Friday, 19 September 2008

THOSE LESS THAN MAGNIFICENT SHOWER OF BASTARDS AND THEIR FLYING MACHINES.

Ahhh, the joys of flight! Zipping around the world, almost effortlessly. You arrive at the airport; Your bags are taken by happy smiling staff and you help yourself to food n' drink , then when your flight arrives you amble along to the departure gate, onto the plane and your seat with happy smiling cabin crew helping you all along. And before you know it , your up, up and away. Then you arrive and all this pleasurable experience is repeated in reverse with a different accent and off we go. As in all fairy tales we go and live happily ever after. Like all fairy stories , its a heap o' shit!
Only days ago we flew from Liverpool to Dublin. We parked the car somewhere in North Wales, walked to the John Lennon international airport. Ryanairs team of experts checked us in and took our bags , stripped us before irradiating us in the xray scanners with a variety of expressions and requests none of which was smiling or friendly. Then when we'd deciphered the totally garbled announcements ,we had to walk , virtually to Manchester airport to get to our gate .The flight eventually got to Dublin airport(or is it Val Donican international airport?)..An hour late, not bad for a journey that only takes 20-30 minutes. When we got there, i think, actually we landed at Shannon, going by the walk we had to get to Dublin arrivals.

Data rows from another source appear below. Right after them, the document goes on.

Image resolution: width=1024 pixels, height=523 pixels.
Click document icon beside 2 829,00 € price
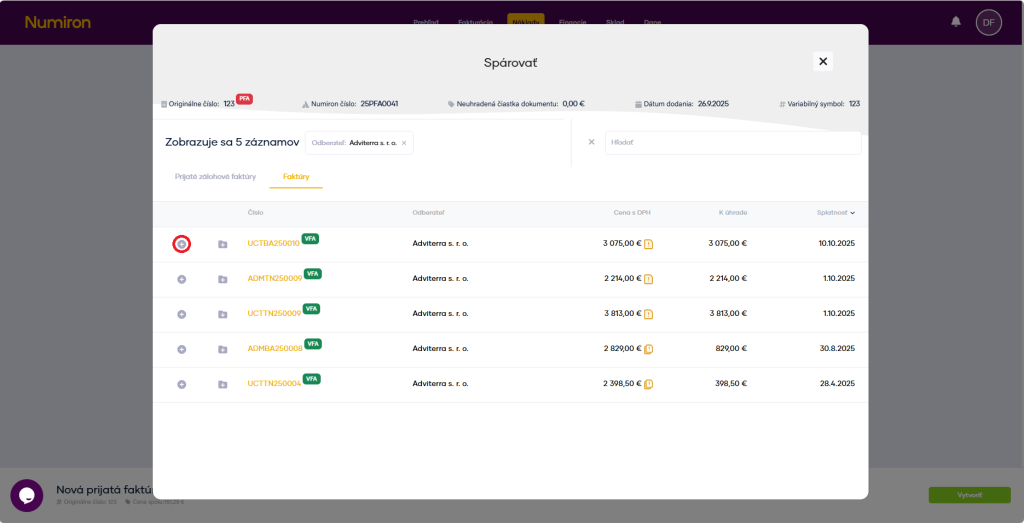(x=648, y=349)

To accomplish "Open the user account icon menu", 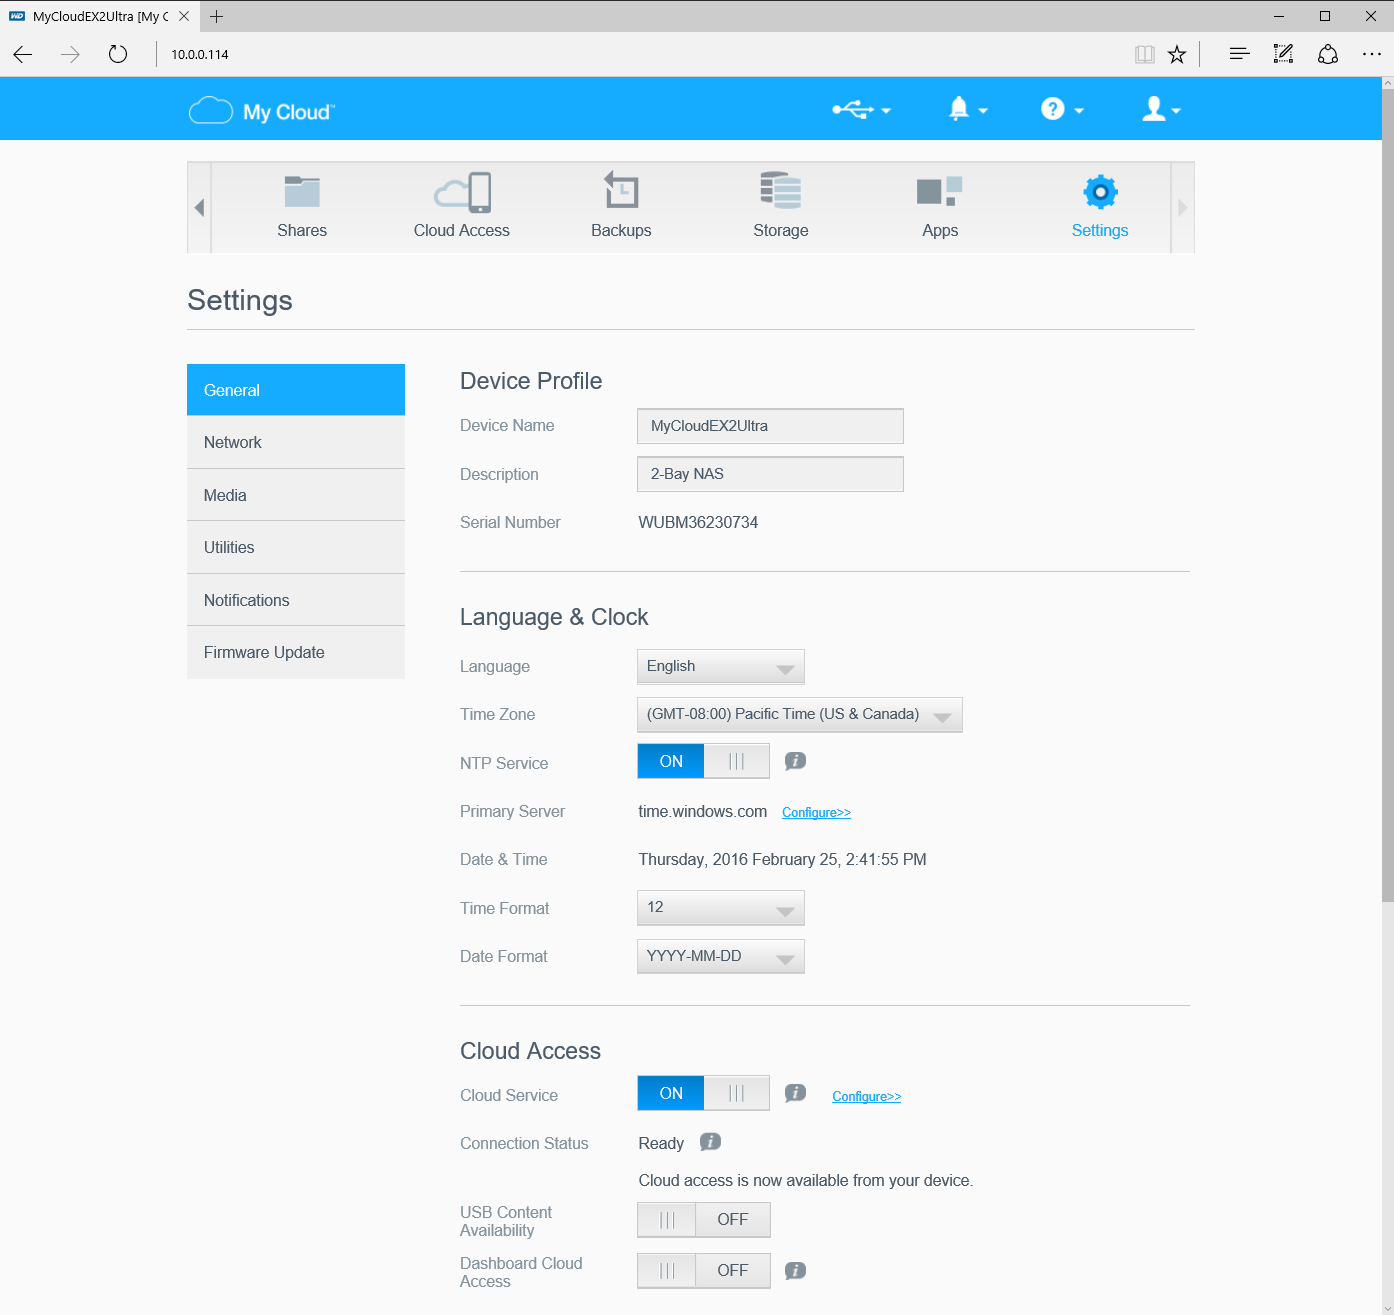I will point(1160,109).
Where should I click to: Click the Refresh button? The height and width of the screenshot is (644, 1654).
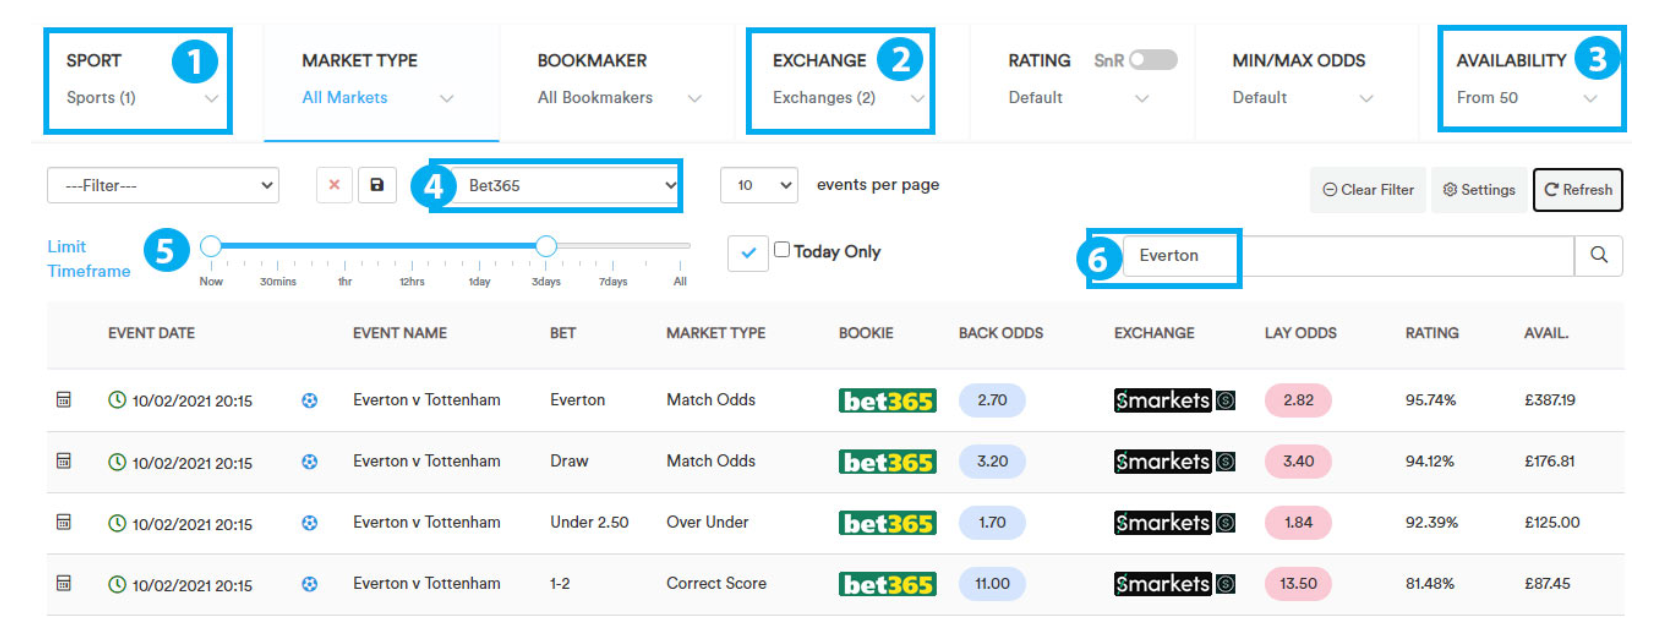(x=1578, y=190)
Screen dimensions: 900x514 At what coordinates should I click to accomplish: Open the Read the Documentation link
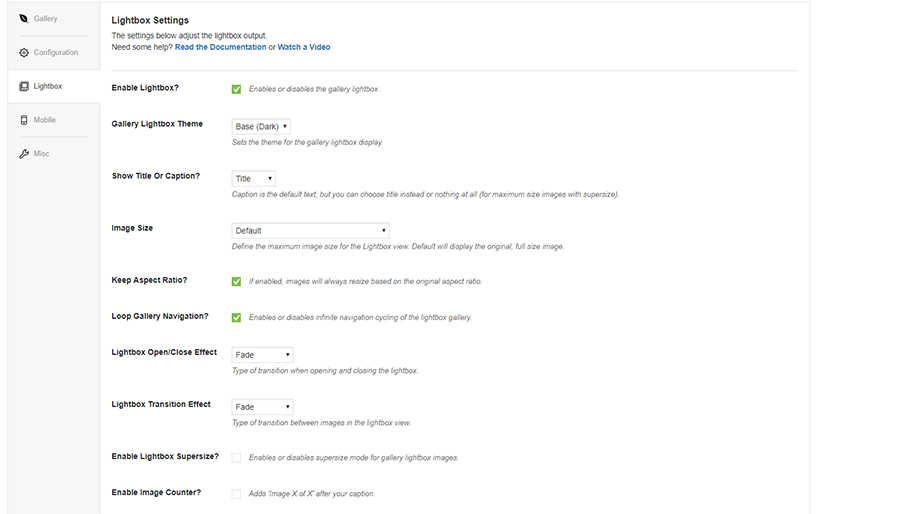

The day we were coming home we started walking from Dublin to Shannon to our gate after asking someone what the announcer said, nobody had a clue. I know we live in enlightened times .We actively combat, Sexism, racism,ageism, and a whole variety of 'ism's' too many to mention or even to be aware of. One that should be scratched off the list is ,Accentism. Just get an announcer that can speak good 'proper' 'English ' in British and Irish airports. Somethings got to be wrong when everybody in a major international airport looks up at every announcement and says to their companion or anyone around ."What the F***k did he just say?". As i said we continued our long trek to gate D77.A gate etched forever into my memory. When i go, i want my remains spread or scattered, depending what they do with me, at gate D77, Val Doonican international airport. We stood for an age, or so, just growing older, layers of dust and cobwebs formed over us, children reached maturity, mature adults reached old age and passed away, free from the queuing at last. But the rest of us queued on only to find out that our 1345 plane was cancelled till 20.00 that night. After another walk back, a queue of a few more hours , only to find our 20.00 flight was now at 1.00, in the morning. because of technical problems??? Which we were quietly told was technically there wasn't enough people to fill the plane, so they quite simply cancelled it. Nice of them. Mind you, we did get a meal voucher for £3.50, just enough for a small coffee. then spent an age trying to get our bags back just to hand them in again. Eventually we got a plane 10 hours later, only 20 times the time the journey takes
During the course of our day we went through the x-ray machines countless times. But i did discover that ,as we eventually went to bed, finished our reading, as thats what married folks do when they go to bed.( thats a little priveliged info for you dashing young batchelors and single ladies out there). When the light was turned out, we both glowed in the dark like luminous hands on a watch, i thought the Lovely Lynne looked quite fetching irradiated. Does anyone know where we can get a 2nd hand x-ray scanner or some old Uranium, Plutonium,Cobalt. Just to add a little radiation to our sex life, you know what i mean, nudge, nudge.